**What to produce**: Look through the listing below and report the lines that have the word "computer" in them.

•••

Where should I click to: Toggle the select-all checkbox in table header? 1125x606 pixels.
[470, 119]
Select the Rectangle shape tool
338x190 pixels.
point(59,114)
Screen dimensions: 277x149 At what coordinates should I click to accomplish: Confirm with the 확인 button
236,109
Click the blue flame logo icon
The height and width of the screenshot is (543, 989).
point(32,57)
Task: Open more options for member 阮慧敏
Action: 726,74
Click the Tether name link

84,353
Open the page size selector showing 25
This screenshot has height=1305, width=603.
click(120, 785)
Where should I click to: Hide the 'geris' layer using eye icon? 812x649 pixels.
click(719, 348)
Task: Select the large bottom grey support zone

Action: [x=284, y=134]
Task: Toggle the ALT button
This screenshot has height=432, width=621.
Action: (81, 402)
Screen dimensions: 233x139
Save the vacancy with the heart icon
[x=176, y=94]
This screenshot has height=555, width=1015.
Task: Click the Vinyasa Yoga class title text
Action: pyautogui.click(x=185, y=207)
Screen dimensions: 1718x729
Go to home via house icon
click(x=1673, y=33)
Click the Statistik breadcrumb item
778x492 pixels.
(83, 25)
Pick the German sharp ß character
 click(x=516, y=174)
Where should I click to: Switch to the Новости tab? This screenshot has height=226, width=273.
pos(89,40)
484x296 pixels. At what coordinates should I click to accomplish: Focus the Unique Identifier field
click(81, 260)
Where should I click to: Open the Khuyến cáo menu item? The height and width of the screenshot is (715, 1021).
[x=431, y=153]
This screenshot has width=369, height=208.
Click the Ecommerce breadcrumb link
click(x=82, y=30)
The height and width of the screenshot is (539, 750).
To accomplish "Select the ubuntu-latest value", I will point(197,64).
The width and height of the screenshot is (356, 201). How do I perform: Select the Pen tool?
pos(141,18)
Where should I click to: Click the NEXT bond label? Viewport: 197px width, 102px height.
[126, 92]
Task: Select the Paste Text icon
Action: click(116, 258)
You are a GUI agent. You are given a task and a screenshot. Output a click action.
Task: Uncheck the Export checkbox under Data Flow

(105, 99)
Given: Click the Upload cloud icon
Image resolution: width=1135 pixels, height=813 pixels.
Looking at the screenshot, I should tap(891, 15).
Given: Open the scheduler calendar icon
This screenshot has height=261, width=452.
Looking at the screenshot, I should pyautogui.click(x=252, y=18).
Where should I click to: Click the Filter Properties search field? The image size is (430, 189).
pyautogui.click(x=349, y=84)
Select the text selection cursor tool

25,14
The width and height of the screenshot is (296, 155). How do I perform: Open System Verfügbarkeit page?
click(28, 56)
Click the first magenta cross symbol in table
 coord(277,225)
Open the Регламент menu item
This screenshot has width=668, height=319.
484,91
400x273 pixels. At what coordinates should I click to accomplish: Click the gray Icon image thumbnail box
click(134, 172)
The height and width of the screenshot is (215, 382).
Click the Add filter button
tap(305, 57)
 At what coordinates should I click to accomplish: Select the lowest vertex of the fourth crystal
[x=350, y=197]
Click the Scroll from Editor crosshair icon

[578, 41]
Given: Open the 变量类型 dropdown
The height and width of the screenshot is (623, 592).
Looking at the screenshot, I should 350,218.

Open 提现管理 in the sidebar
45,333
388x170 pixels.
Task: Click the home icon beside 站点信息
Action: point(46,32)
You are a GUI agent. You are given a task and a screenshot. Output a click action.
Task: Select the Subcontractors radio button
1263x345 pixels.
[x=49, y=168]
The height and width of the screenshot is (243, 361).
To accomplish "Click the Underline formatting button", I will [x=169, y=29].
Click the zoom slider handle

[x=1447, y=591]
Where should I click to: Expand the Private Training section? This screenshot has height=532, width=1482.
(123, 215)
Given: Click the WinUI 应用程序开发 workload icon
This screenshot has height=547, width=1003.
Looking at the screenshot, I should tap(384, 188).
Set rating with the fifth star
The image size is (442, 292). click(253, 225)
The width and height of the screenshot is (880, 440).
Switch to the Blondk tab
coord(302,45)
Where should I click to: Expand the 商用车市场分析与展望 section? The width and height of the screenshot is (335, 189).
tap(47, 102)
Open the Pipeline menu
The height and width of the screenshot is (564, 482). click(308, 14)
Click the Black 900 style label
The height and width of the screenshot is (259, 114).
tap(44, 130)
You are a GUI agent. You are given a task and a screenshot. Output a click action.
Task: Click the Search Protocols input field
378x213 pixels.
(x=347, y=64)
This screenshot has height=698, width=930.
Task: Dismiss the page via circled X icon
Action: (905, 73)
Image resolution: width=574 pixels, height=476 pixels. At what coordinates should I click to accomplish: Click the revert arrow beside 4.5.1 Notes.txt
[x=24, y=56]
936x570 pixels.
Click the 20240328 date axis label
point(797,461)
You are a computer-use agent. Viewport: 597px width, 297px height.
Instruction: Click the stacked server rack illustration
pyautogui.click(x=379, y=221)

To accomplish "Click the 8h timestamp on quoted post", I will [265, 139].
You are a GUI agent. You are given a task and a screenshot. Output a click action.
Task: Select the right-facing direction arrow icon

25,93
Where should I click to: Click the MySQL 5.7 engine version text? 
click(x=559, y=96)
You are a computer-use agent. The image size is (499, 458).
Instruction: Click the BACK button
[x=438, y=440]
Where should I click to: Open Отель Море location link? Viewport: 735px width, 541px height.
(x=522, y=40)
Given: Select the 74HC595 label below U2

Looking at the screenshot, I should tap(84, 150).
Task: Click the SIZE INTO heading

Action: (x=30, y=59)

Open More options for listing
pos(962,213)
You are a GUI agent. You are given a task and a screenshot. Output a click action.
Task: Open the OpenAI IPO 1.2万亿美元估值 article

•••

**Solution**:
You are a computer-use agent. Viewport: 597px width, 297px height.
You are a computer-use agent. The image size is (499, 458).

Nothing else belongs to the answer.